Harvard Medical School, Boston, Massachusetts.
Cancer Res. 2019 Nov 1;79(21):5463-5470. doi: 10.1158/0008-5472.CAN-19-0579. Epub 2019 Aug 8.
Current models for correlating electronic medical records with -omics data largely ignore clinical text, which is an important source of phenotype information for patients with cancer.
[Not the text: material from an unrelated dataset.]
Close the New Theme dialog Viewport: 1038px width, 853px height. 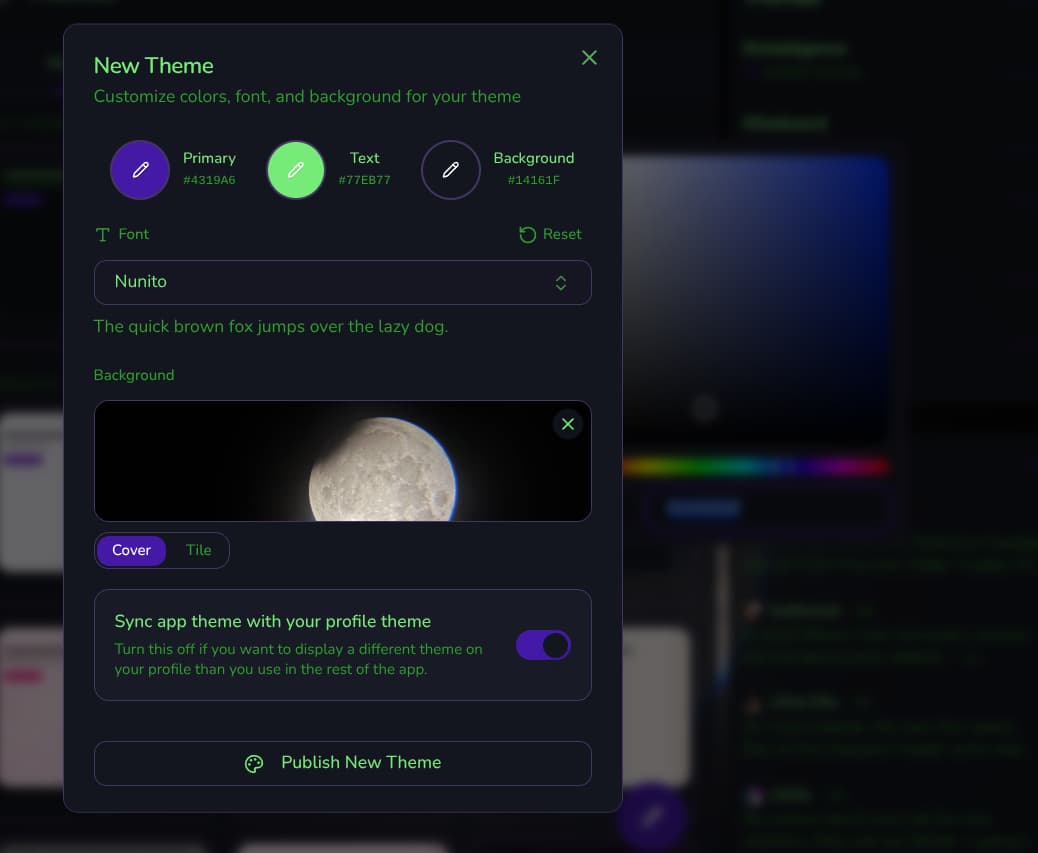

This data convergence has the potential to reveal new insights about cancer initiation, progression, metastasis, and response to treatment. Insights from this real-world data will catalyze clinical care, research, and regulatory activities. Natural language processing (NLP) methods are needed to extract these rich cancer phenotypes from clinical text. Here, we review the advances of NLP and information extraction methods relevant to oncology based on publications from PubMed as well as NLP and machine learning conference proceedings in the last 3 years. Given the interdisciplinary nature of the fields of oncology and information extraction, this analysis serves as a critical trail marker on the path to higher fidelity oncology phenotypes from real-world data.
目前将电子病历与组学数据相关联的模型在很大程度上忽略了临床文本,而临床文本是癌症患者表型信息的重要来源。这种数据融合有可能揭示关于癌症发生、进展、转移和对治疗反应的新见解。来自这些真实世界数据的见解将促进临床护理、研究和监管活动。需要自然语言处理 (NLP) 方法从临床文本中提取这些丰富的癌症表型。在这里,我们根据过去 3 年在 PubMed 上发表的论文以及 NLP 和机器学习会议记录,回顾了与肿瘤学相关的 NLP 和信息提取方法的进展。鉴于肿瘤学和信息提取领域的跨学科性质,该分析是从真实世界数据中获得更准确肿瘤学表型的关键里程碑。